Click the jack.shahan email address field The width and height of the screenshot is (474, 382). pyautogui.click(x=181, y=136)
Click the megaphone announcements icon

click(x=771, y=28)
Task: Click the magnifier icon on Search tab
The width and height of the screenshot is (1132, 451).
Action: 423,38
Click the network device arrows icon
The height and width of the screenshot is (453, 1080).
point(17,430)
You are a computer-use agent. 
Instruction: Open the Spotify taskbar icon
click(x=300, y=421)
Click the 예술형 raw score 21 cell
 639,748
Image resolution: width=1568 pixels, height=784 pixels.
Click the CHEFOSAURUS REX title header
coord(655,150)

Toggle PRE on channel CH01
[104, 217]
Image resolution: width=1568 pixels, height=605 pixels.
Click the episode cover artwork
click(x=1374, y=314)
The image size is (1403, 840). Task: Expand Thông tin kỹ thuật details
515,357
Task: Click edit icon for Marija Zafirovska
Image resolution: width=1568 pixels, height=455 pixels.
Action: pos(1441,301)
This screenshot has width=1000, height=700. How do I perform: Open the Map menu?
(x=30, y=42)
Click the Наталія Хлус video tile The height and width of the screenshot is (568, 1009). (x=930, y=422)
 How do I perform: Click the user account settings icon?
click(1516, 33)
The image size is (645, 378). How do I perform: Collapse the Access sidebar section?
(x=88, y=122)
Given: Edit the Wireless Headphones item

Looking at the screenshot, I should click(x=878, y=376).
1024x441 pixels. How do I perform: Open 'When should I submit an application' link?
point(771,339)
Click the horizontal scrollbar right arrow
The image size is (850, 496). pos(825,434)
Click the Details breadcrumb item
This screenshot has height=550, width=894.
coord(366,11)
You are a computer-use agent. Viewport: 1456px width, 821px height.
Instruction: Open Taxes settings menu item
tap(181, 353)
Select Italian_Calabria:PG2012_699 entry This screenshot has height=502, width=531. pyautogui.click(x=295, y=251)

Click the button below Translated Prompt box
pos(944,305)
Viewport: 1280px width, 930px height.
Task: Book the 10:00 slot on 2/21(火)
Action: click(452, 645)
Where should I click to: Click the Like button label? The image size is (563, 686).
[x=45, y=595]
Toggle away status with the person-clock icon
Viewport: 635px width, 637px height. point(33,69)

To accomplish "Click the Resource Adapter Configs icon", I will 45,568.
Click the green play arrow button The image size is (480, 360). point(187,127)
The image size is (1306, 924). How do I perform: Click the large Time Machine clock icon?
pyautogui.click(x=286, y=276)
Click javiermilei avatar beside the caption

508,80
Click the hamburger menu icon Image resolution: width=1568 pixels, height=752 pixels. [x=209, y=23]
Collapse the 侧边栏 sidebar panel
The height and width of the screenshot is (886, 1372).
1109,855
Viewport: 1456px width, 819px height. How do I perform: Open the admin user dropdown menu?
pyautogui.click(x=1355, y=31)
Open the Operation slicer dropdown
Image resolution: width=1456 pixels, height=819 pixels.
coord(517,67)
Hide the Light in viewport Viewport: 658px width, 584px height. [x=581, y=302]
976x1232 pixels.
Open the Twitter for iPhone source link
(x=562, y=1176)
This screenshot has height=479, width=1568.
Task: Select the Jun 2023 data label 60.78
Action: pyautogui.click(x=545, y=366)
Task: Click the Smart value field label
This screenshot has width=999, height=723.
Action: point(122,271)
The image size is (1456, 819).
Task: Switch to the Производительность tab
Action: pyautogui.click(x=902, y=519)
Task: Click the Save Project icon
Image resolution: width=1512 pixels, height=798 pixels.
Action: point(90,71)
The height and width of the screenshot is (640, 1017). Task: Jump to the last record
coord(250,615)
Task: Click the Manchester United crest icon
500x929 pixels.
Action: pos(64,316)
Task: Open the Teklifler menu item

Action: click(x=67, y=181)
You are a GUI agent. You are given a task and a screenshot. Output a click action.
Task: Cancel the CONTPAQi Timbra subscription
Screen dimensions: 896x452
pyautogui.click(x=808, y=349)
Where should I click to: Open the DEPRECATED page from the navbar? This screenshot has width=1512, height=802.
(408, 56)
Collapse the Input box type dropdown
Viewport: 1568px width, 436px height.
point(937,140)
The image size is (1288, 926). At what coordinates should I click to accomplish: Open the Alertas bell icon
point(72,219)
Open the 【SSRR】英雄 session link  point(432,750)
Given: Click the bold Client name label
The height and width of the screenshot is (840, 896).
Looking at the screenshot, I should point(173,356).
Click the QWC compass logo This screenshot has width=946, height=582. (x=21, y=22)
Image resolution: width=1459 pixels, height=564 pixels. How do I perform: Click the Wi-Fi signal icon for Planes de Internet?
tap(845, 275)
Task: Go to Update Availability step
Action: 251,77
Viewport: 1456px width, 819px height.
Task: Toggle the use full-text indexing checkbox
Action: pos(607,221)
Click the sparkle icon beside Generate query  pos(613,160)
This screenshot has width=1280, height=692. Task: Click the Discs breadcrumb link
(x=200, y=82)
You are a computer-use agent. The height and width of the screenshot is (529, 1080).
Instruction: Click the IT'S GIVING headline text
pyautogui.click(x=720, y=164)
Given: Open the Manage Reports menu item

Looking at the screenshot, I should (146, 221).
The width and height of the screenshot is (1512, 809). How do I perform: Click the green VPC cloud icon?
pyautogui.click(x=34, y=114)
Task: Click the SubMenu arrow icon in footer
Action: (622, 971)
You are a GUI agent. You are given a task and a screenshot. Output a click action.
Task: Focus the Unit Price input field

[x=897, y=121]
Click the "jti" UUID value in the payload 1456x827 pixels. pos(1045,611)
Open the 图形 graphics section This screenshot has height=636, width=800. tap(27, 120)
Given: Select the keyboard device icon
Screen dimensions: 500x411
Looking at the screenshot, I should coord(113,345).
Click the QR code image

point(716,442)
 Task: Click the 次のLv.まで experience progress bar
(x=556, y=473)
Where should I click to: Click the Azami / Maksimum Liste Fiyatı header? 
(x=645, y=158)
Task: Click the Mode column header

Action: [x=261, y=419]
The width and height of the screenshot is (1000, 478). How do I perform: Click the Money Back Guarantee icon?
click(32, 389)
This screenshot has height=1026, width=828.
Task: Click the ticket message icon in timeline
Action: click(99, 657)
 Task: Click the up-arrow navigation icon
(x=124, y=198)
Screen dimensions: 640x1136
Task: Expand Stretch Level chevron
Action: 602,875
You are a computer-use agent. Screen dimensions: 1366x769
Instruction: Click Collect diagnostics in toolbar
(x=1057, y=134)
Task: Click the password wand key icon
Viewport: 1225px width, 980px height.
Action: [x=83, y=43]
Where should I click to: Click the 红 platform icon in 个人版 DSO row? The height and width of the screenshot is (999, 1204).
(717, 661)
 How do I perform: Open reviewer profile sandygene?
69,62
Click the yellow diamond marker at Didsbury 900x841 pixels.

----

Exercise description: Please return all of the records above verbatim, line for line.

Answer to the exercise:
Click the jack.shahan email address field The width and height of the screenshot is (474, 382). pyautogui.click(x=181, y=136)
Click the megaphone announcements icon

click(x=771, y=28)
Task: Click the magnifier icon on Search tab
The width and height of the screenshot is (1132, 451).
Action: 423,38
Click the network device arrows icon
The height and width of the screenshot is (453, 1080).
point(17,430)
You are a computer-use agent. 
Instruction: Open the Spotify taskbar icon
click(x=300, y=421)
Click the 예술형 raw score 21 cell
 639,748
Image resolution: width=1568 pixels, height=784 pixels.
Click the CHEFOSAURUS REX title header
coord(655,150)

Toggle PRE on channel CH01
[104, 217]
Image resolution: width=1568 pixels, height=605 pixels.
Click the episode cover artwork
click(x=1374, y=314)
The image size is (1403, 840). Task: Expand Thông tin kỹ thuật details
515,357
Task: Click edit icon for Marija Zafirovska
Image resolution: width=1568 pixels, height=455 pixels.
Action: pos(1441,301)
This screenshot has width=1000, height=700. How do I perform: Open the Map menu?
(x=30, y=42)
Click the Наталія Хлус video tile The height and width of the screenshot is (568, 1009). (x=930, y=422)
 How do I perform: Click the user account settings icon?
click(1516, 33)
The image size is (645, 378). How do I perform: Collapse the Access sidebar section?
(x=88, y=122)
Given: Edit the Wireless Headphones item

Looking at the screenshot, I should click(x=878, y=376).
1024x441 pixels. How do I perform: Open 'When should I submit an application' link?
point(771,339)
Click the horizontal scrollbar right arrow
The image size is (850, 496). pos(825,434)
Click the Details breadcrumb item
This screenshot has height=550, width=894.
coord(366,11)
You are a computer-use agent. Viewport: 1456px width, 821px height.
Instruction: Open Taxes settings menu item
tap(181, 353)
Select Italian_Calabria:PG2012_699 entry This screenshot has height=502, width=531. pyautogui.click(x=295, y=251)

Click the button below Translated Prompt box
pos(944,305)
Viewport: 1280px width, 930px height.
Task: Book the 10:00 slot on 2/21(火)
Action: click(452, 645)
Where should I click to: Click the Like button label? The image size is (563, 686).
[x=45, y=595]
Toggle away status with the person-clock icon
Viewport: 635px width, 637px height. point(33,69)

To accomplish "Click the Resource Adapter Configs icon", I will 45,568.
Click the green play arrow button The image size is (480, 360). point(187,127)
The image size is (1306, 924). How do I perform: Click the large Time Machine clock icon?
pyautogui.click(x=286, y=276)
Click javiermilei avatar beside the caption

508,80
Click the hamburger menu icon Image resolution: width=1568 pixels, height=752 pixels. [x=209, y=23]
Collapse the 侧边栏 sidebar panel
The height and width of the screenshot is (886, 1372).
1109,855
Viewport: 1456px width, 819px height. How do I perform: Open the admin user dropdown menu?
pyautogui.click(x=1355, y=31)
Open the Operation slicer dropdown
Image resolution: width=1456 pixels, height=819 pixels.
coord(517,67)
Hide the Light in viewport Viewport: 658px width, 584px height. [x=581, y=302]
976x1232 pixels.
Open the Twitter for iPhone source link
(x=562, y=1176)
This screenshot has height=479, width=1568.
Task: Select the Jun 2023 data label 60.78
Action: pyautogui.click(x=545, y=366)
Task: Click the Smart value field label
This screenshot has width=999, height=723.
Action: point(122,271)
The image size is (1456, 819).
Task: Switch to the Производительность tab
Action: pyautogui.click(x=902, y=519)
Task: Click the Save Project icon
Image resolution: width=1512 pixels, height=798 pixels.
Action: point(90,71)
The height and width of the screenshot is (640, 1017). Task: Jump to the last record
coord(250,615)
Task: Click the Manchester United crest icon
500x929 pixels.
Action: pos(64,316)
Task: Open the Teklifler menu item

Action: click(x=67, y=181)
You are a GUI agent. You are given a task and a screenshot. Output a click action.
Task: Cancel the CONTPAQi Timbra subscription
Screen dimensions: 896x452
pyautogui.click(x=808, y=349)
Where should I click to: Open the DEPRECATED page from the navbar? This screenshot has width=1512, height=802.
(408, 56)
Collapse the Input box type dropdown
Viewport: 1568px width, 436px height.
point(937,140)
The image size is (1288, 926). At what coordinates should I click to accomplish: Open the Alertas bell icon
point(72,219)
Open the 【SSRR】英雄 session link  point(432,750)
Given: Click the bold Client name label
The height and width of the screenshot is (840, 896).
Looking at the screenshot, I should point(173,356).
Click the QWC compass logo This screenshot has width=946, height=582. (x=21, y=22)
Image resolution: width=1459 pixels, height=564 pixels. How do I perform: Click the Wi-Fi signal icon for Planes de Internet?
tap(845, 275)
Task: Go to Update Availability step
Action: 251,77
Viewport: 1456px width, 819px height.
Task: Toggle the use full-text indexing checkbox
Action: pos(607,221)
Click the sparkle icon beside Generate query  pos(613,160)
This screenshot has width=1280, height=692. Task: Click the Discs breadcrumb link
(x=200, y=82)
You are a computer-use agent. The height and width of the screenshot is (529, 1080).
Instruction: Click the IT'S GIVING headline text
pyautogui.click(x=720, y=164)
Given: Open the Manage Reports menu item

Looking at the screenshot, I should (146, 221).
The width and height of the screenshot is (1512, 809). How do I perform: Click the green VPC cloud icon?
pyautogui.click(x=34, y=114)
Task: Click the SubMenu arrow icon in footer
Action: (622, 971)
You are a GUI agent. You are given a task and a screenshot. Output a click action.
Task: Focus the Unit Price input field

[x=897, y=121]
Click the "jti" UUID value in the payload 1456x827 pixels. pos(1045,611)
Open the 图形 graphics section This screenshot has height=636, width=800. tap(27, 120)
Given: Select the keyboard device icon
Screen dimensions: 500x411
Looking at the screenshot, I should coord(113,345).
Click the QR code image

point(716,442)
 Task: Click the 次のLv.まで experience progress bar
(x=556, y=473)
Where should I click to: Click the Azami / Maksimum Liste Fiyatı header? 
(x=645, y=158)
Task: Click the Mode column header

Action: [x=261, y=419]
The width and height of the screenshot is (1000, 478). How do I perform: Click the Money Back Guarantee icon?
click(32, 389)
This screenshot has height=1026, width=828.
Task: Click the ticket message icon in timeline
Action: click(99, 657)
 Task: Click the up-arrow navigation icon
(x=124, y=198)
Screen dimensions: 640x1136
Task: Expand Stretch Level chevron
Action: 602,875
You are a computer-use agent. Screen dimensions: 1366x769
Instruction: Click Collect diagnostics in toolbar
(x=1057, y=134)
Task: Click the password wand key icon
Viewport: 1225px width, 980px height.
Action: [x=83, y=43]
Where should I click to: Click the 红 platform icon in 个人版 DSO row? The height and width of the screenshot is (999, 1204).
(717, 661)
 How do I perform: Open reviewer profile sandygene?
69,62
Click the yellow diamond marker at Didsbury 900x841 pixels.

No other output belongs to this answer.